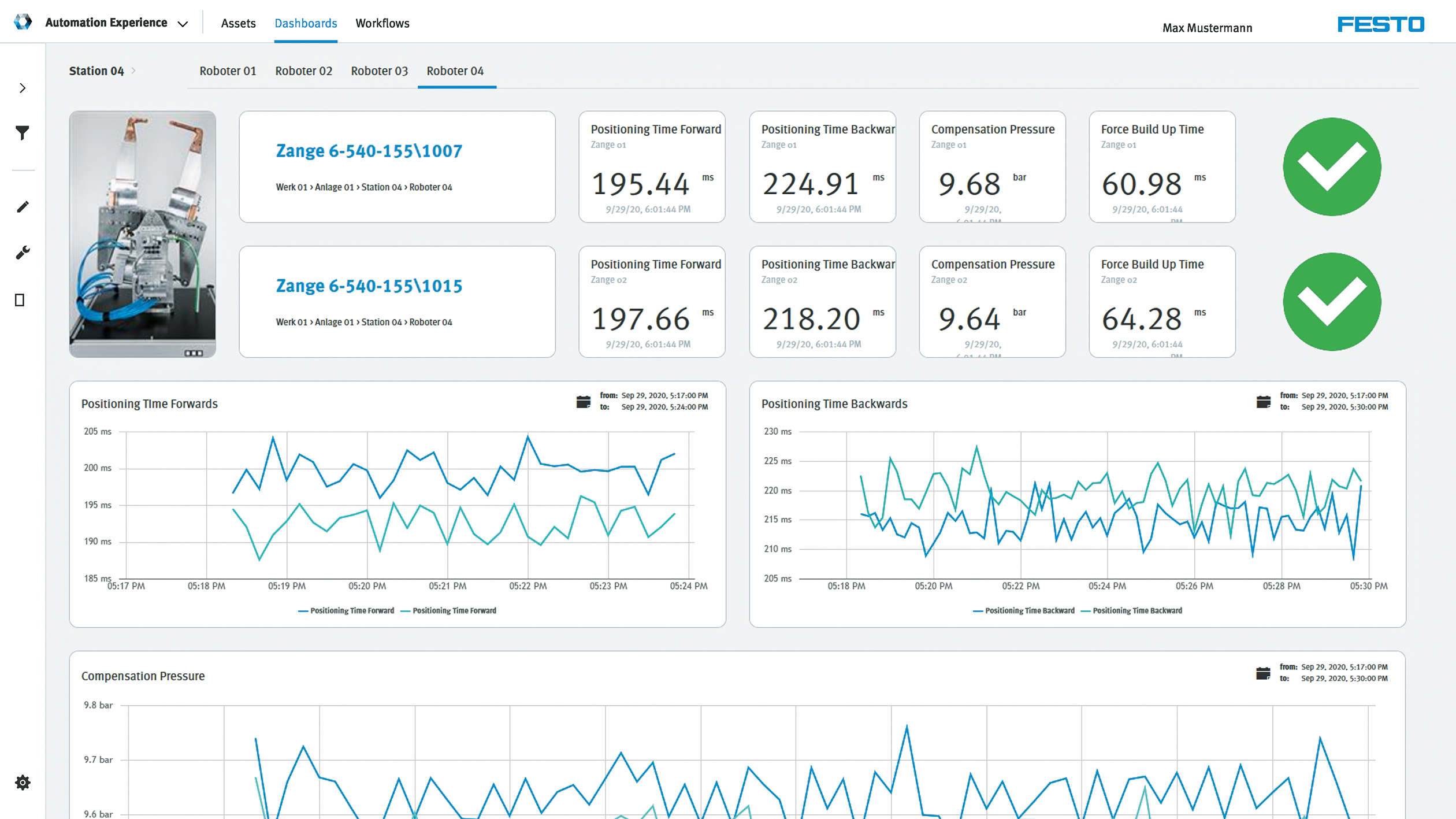Screen dimensions: 1456x819
Task: Click the square rectangle icon in sidebar
Action: (20, 300)
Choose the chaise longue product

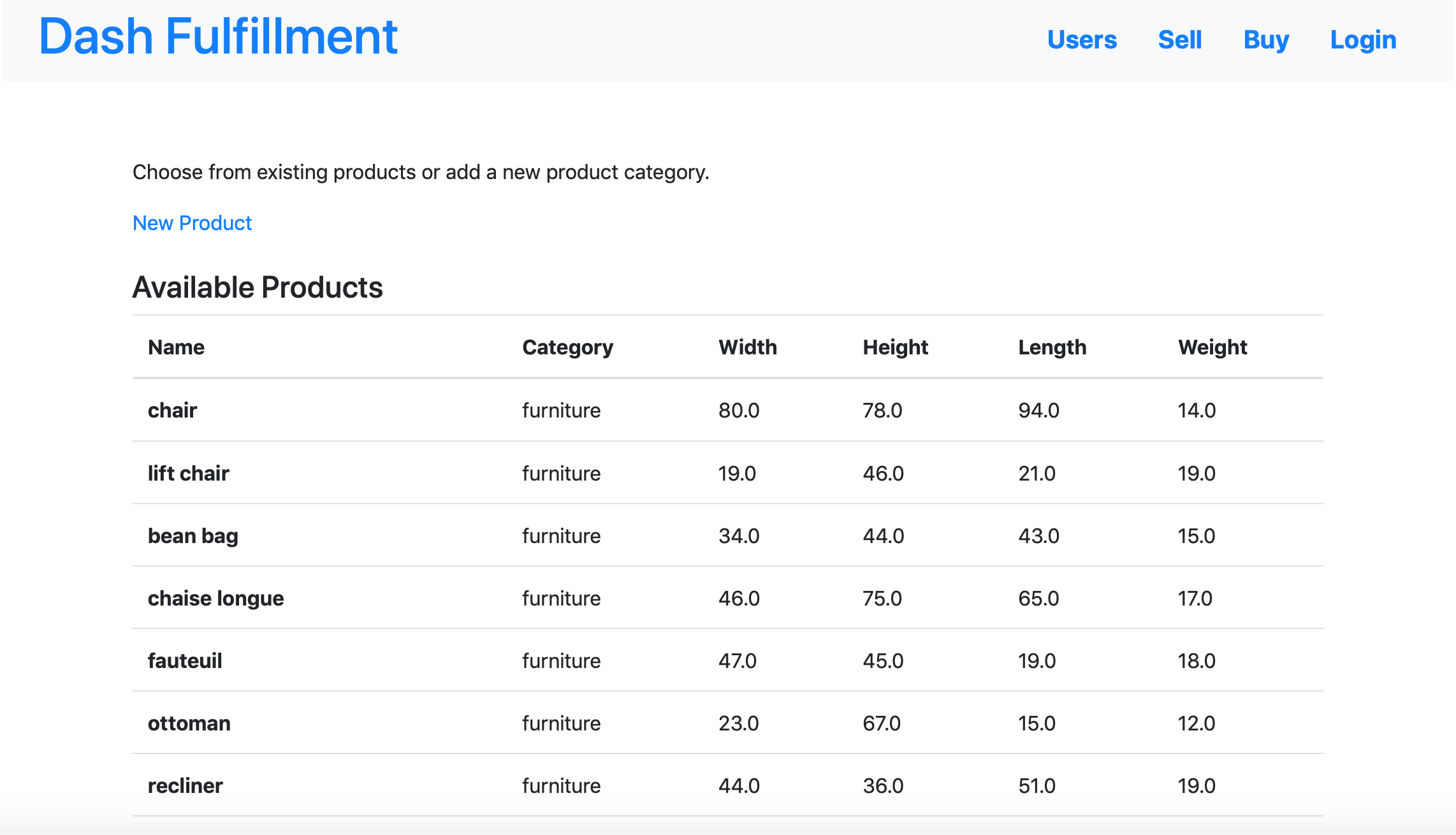(215, 599)
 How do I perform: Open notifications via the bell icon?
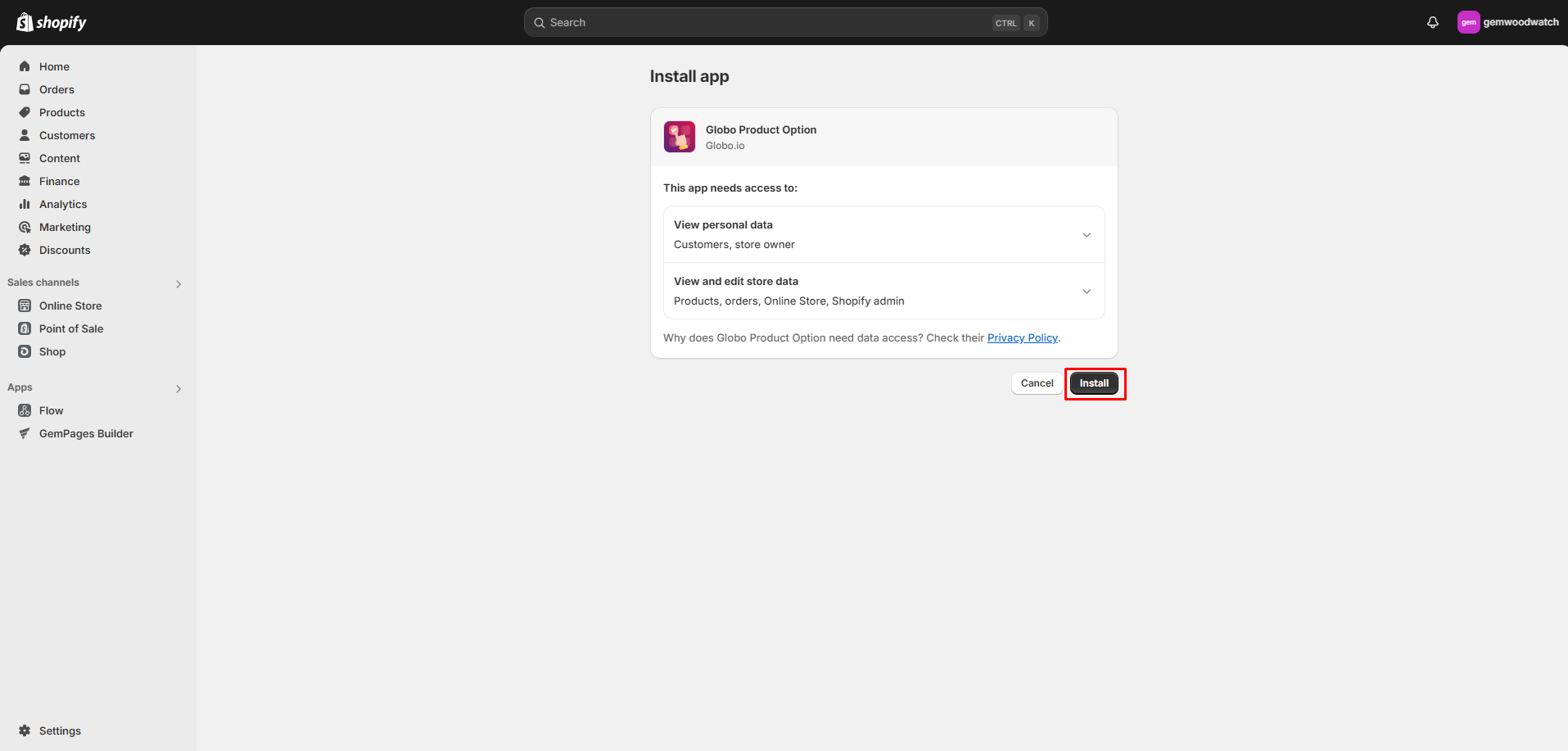[x=1432, y=22]
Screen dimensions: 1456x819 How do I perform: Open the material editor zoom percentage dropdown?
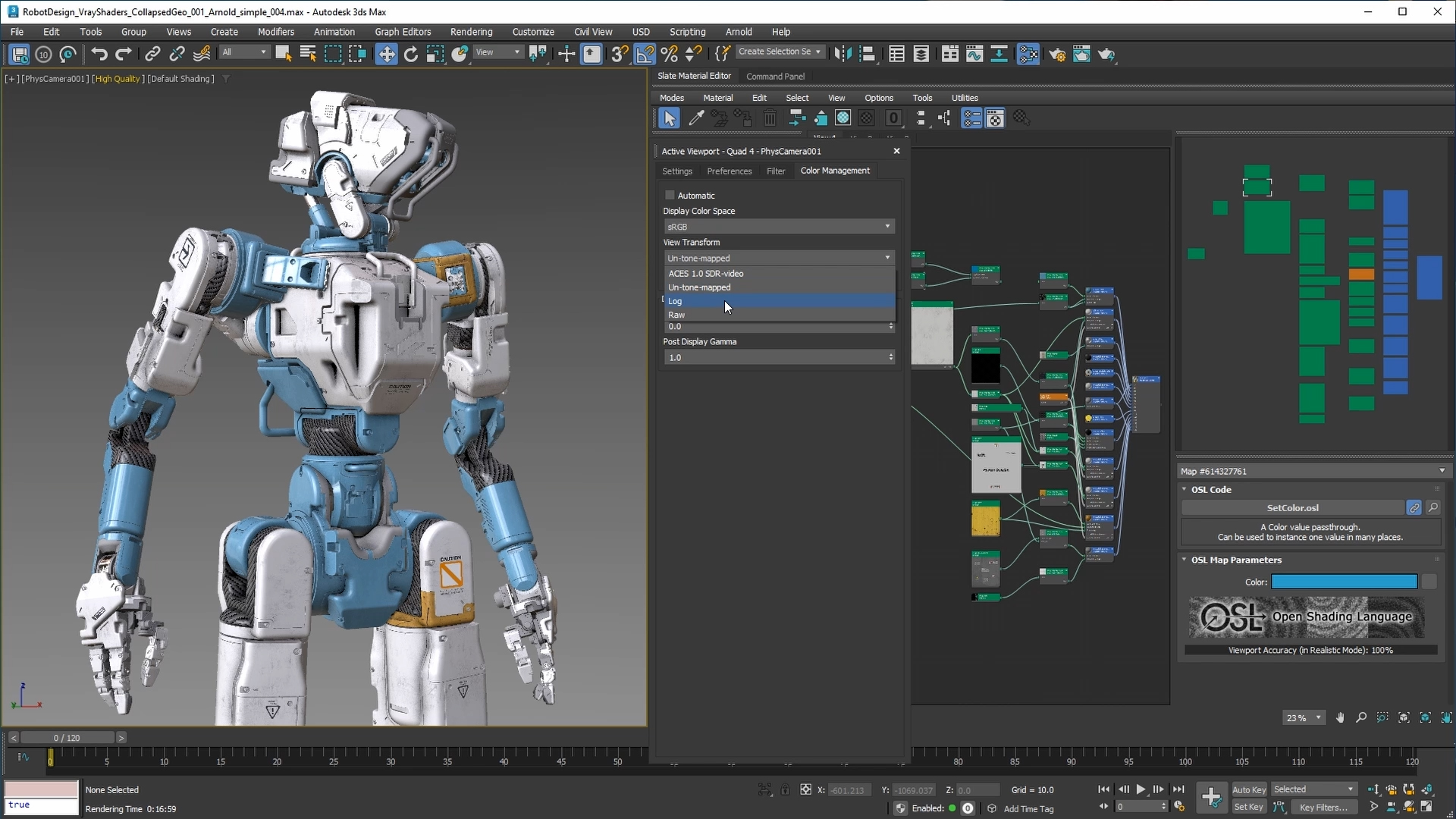pyautogui.click(x=1302, y=717)
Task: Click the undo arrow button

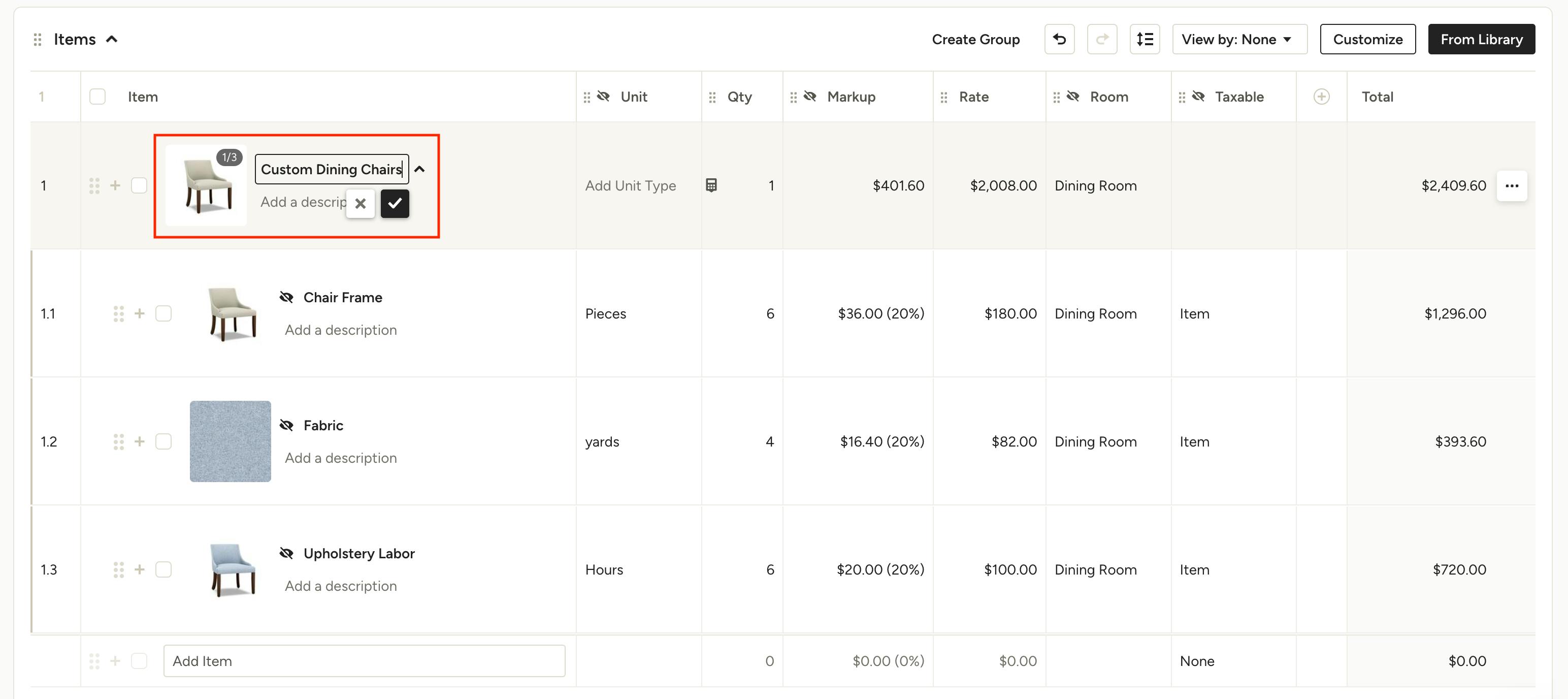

▶ YOUR TASK
The expected output is an exact copy of the lines from the one holding "How do I perform: Open notifications" through the last line of the listing above, with the pictures omitted.

▶ RESPONSE
 How do I perform: Open notifications via the bell icon?
[x=1432, y=22]
Screen dimensions: 1456x819 How do I perform: Open the material editor zoom percentage dropdown?
pyautogui.click(x=1302, y=717)
Task: Click the undo arrow button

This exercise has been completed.